If you run this code, you'll see that the outputs are indeed 12 and 20. So, when you define a function, the function is not actually run. A function definition is the act of creating the function, not of using that function. A function definition is just a way to tell the Python interpreter “hey, I made this box that takes these inputs, does this magic thing, and returns this result, and I want you to be aware that this box exists because I'm going to use it at some point in the future”. So on lines 4 and 5, you just define your function, and you tell the Python interpreter about it.
Following that, code lines are executed in normal order, top to bottom, one after the other, until I hit a function execution.
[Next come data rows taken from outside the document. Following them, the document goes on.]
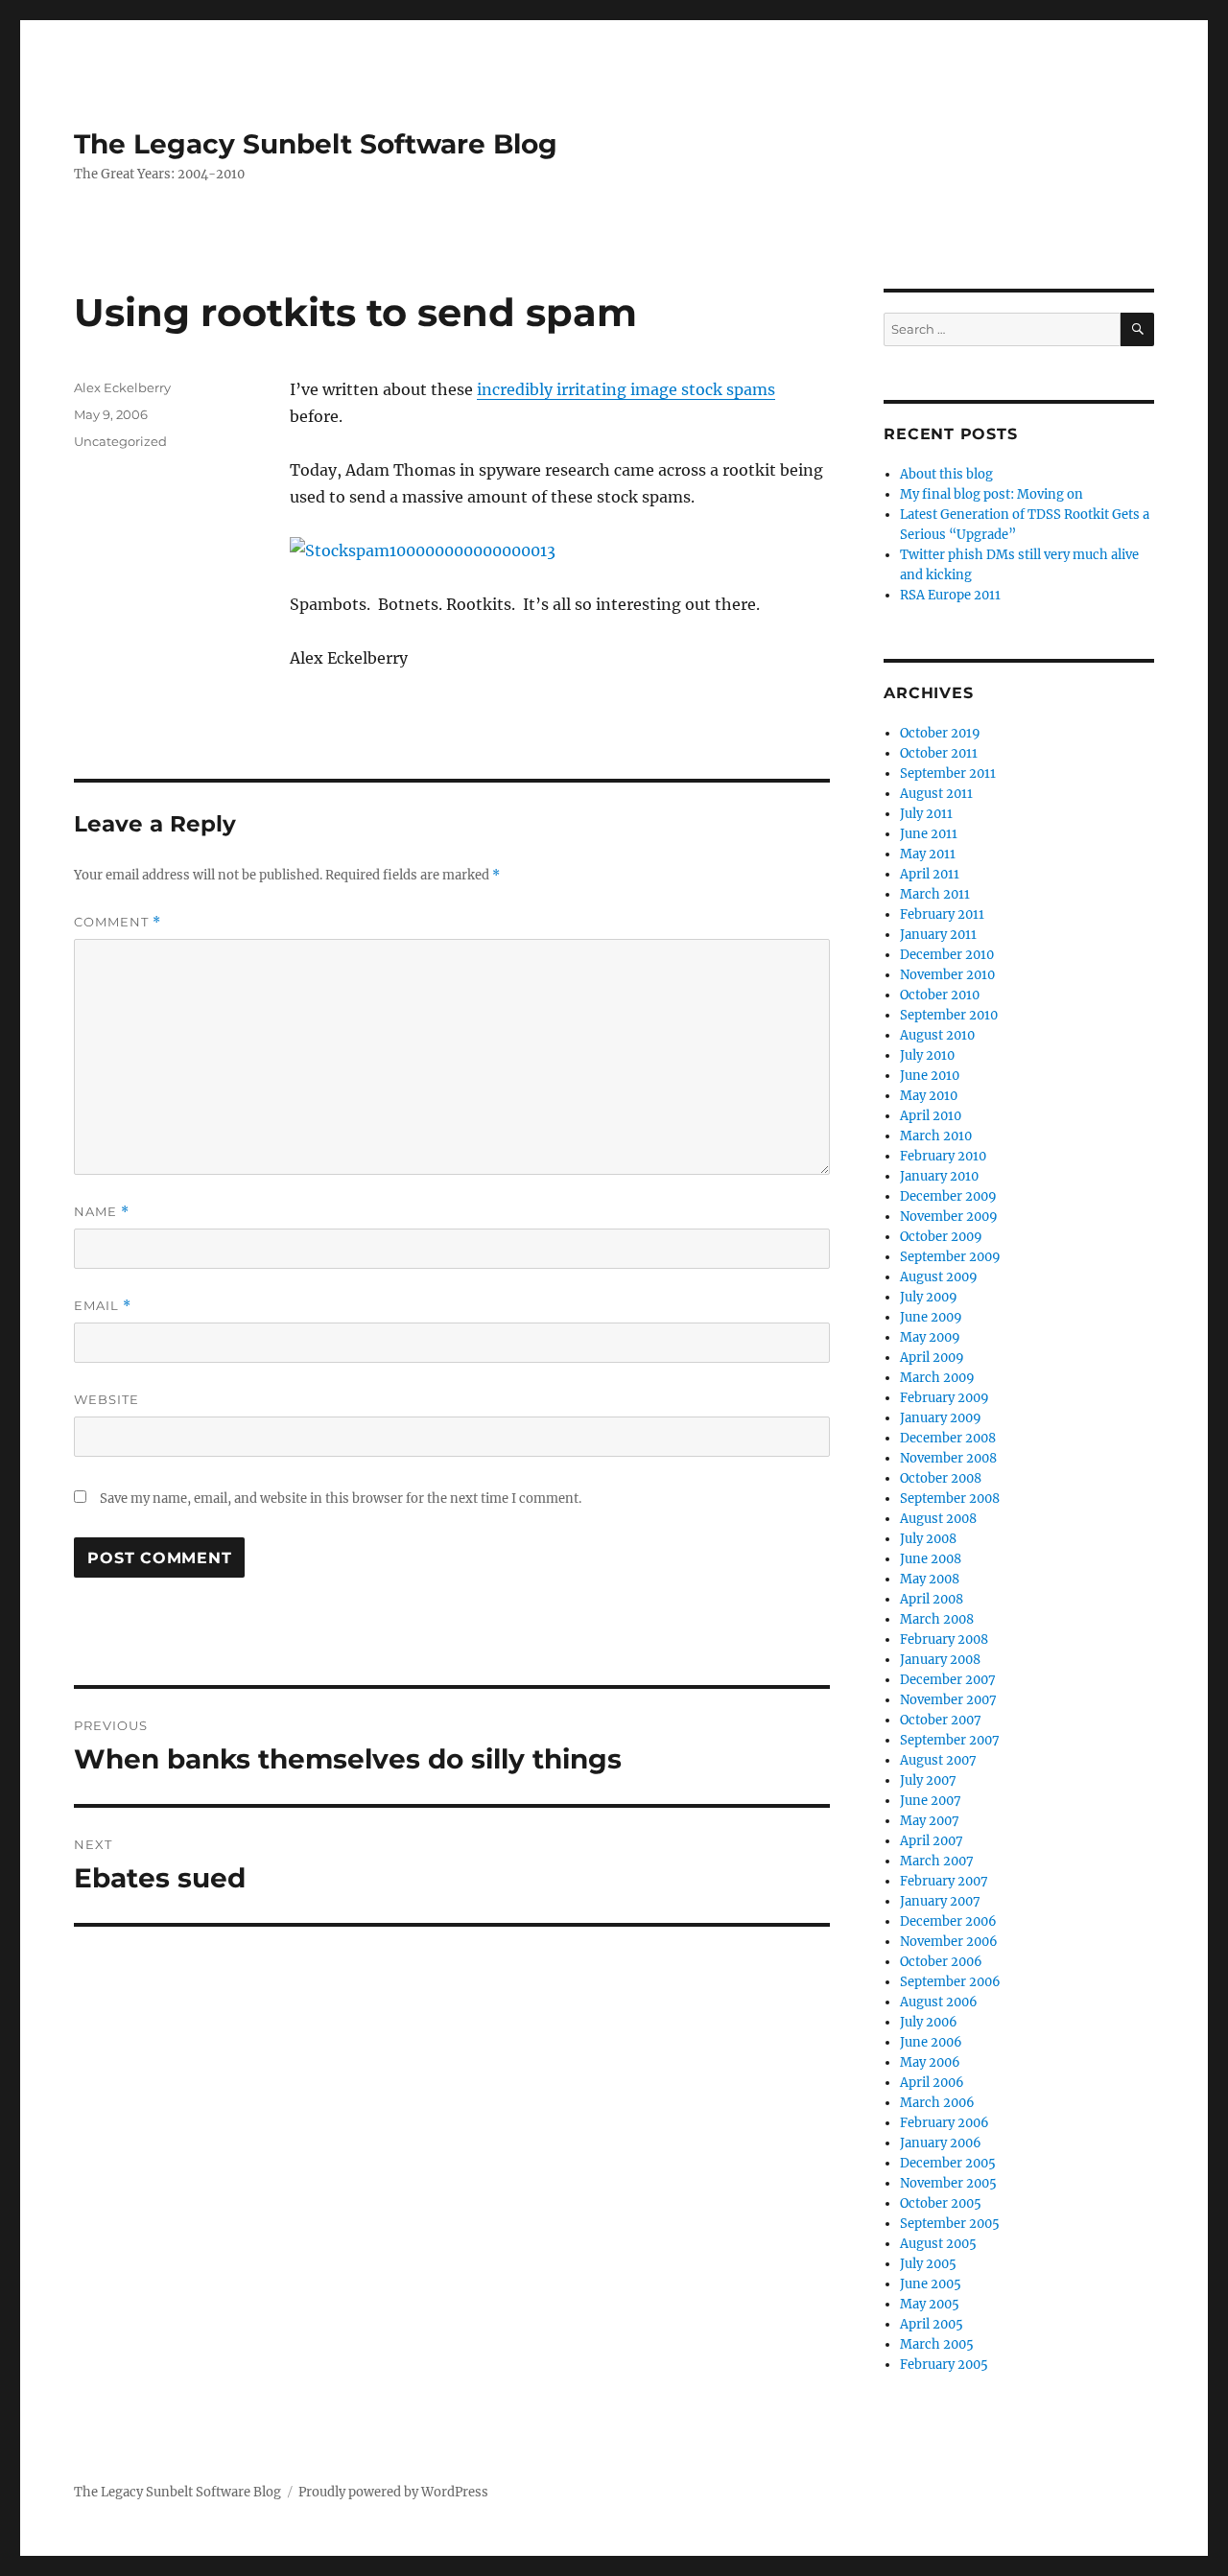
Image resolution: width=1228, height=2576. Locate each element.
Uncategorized (120, 441)
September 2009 (950, 1257)
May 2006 (930, 2062)
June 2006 (931, 2042)
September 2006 (950, 1982)
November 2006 (949, 1941)
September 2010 (949, 1015)
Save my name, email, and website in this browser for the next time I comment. (340, 1498)
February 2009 (944, 1398)
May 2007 (929, 1821)
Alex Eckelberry (122, 387)
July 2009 (928, 1297)
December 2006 (948, 1921)
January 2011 (938, 934)
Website (106, 1399)
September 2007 (950, 1740)
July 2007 (928, 1780)
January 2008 (940, 1659)
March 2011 (935, 894)
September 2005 (950, 2223)
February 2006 (944, 2123)
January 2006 (940, 2143)
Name (102, 1212)
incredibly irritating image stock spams (626, 389)
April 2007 (931, 1841)
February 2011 (942, 914)
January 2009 (940, 1418)
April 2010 (930, 1116)
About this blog (946, 474)
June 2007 (930, 1800)
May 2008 (929, 1579)
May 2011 (928, 854)
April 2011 (929, 874)
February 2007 (944, 1881)
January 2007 (940, 1901)
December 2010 (947, 955)
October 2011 (939, 753)
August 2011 (936, 793)
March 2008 (937, 1619)
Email (102, 1306)
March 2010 (936, 1136)
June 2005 (930, 2284)
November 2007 (948, 1700)
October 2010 (940, 995)
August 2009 (939, 1277)
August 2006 (939, 2002)
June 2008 (930, 1559)
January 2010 (939, 1176)
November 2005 (948, 2183)
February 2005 (944, 2364)
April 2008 (931, 1599)
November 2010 (947, 975)
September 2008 (950, 1498)
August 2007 (938, 1760)
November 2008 (948, 1458)
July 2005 (928, 2264)
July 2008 (928, 1539)
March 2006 (937, 2103)
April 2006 (932, 2082)
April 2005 (931, 2324)
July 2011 (926, 814)
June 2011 (928, 834)
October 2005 (940, 2203)
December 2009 (948, 1196)
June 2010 (929, 1075)
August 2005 (938, 2244)
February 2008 (944, 1639)
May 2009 (930, 1337)
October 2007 (940, 1720)
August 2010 (937, 1035)
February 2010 (943, 1156)
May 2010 (928, 1096)
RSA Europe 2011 (950, 595)
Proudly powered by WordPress (393, 2492)
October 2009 (941, 1237)
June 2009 (931, 1317)
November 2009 (949, 1216)
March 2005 (937, 2344)
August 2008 (938, 1518)
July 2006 (928, 2022)
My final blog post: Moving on (991, 494)
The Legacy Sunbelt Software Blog (315, 144)
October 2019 (940, 733)
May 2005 (929, 2304)
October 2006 (941, 1962)
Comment (117, 922)
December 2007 (948, 1680)
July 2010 (927, 1055)
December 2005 (948, 2163)
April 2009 (932, 1357)
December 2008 (948, 1438)
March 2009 (937, 1378)
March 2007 (937, 1861)
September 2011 (948, 773)
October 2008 (940, 1478)
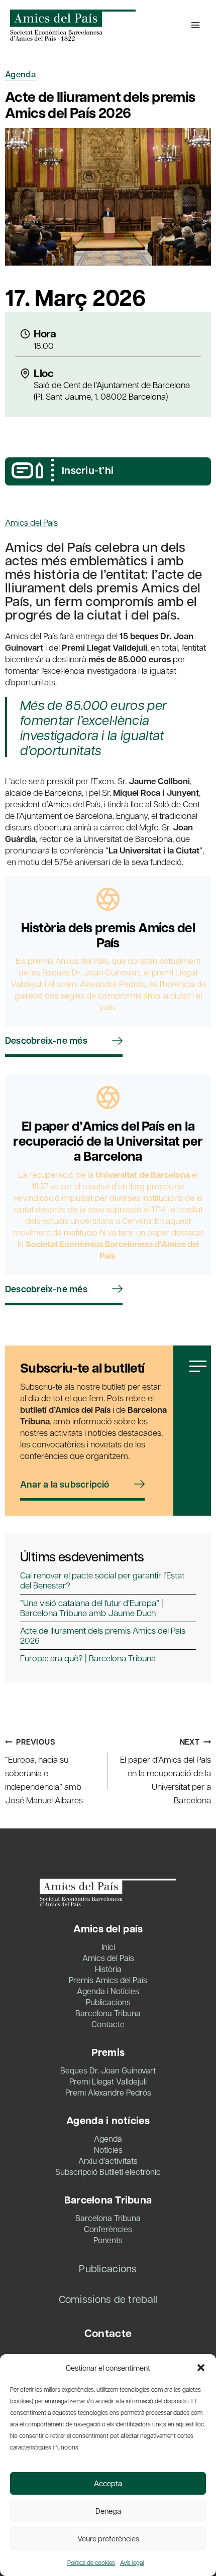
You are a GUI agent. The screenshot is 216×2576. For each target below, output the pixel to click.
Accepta (108, 2483)
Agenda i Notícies (108, 1991)
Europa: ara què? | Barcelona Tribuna (88, 1657)
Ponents (108, 2240)
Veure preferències (108, 2538)
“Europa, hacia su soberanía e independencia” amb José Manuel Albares (44, 1771)
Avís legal (132, 2562)
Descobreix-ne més (46, 1040)
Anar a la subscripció (65, 1484)
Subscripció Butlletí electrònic (108, 2171)
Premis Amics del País (108, 1980)
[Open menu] (195, 25)
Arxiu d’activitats (108, 2160)
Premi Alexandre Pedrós (108, 2092)
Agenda (20, 74)
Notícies (108, 2149)
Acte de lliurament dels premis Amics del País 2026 (102, 1635)
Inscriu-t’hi (88, 470)
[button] (201, 2368)
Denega (108, 2511)
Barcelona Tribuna (108, 2013)
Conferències (108, 2229)
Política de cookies (91, 2562)
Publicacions (108, 2002)
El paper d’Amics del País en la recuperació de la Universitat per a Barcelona (165, 1771)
On line 7, the Python interpreter sees that you are trying to run the function that you created earlier, so it basically jumps back to the function body. Then, after it assigns to each parameter the values that you passed to the function, it runs the code lines inside the function body one-by-one, in order.
Once the function finishes, it returns to where it left off, which, in this case, is line 7, and then again continues line-by-line. So, the important thing to remember here is that after a function is run, the program execution returns to the specific line that called the function.
That's all for now as far as functions are concerned. Functions are incredibly powerful building blocks, and you'll use them heavily, so spend some time practicing writing them and using them. In addition to the practice exercises we provide, you can also design your own by challenging yourself to write your own functions and then run them with different parameters.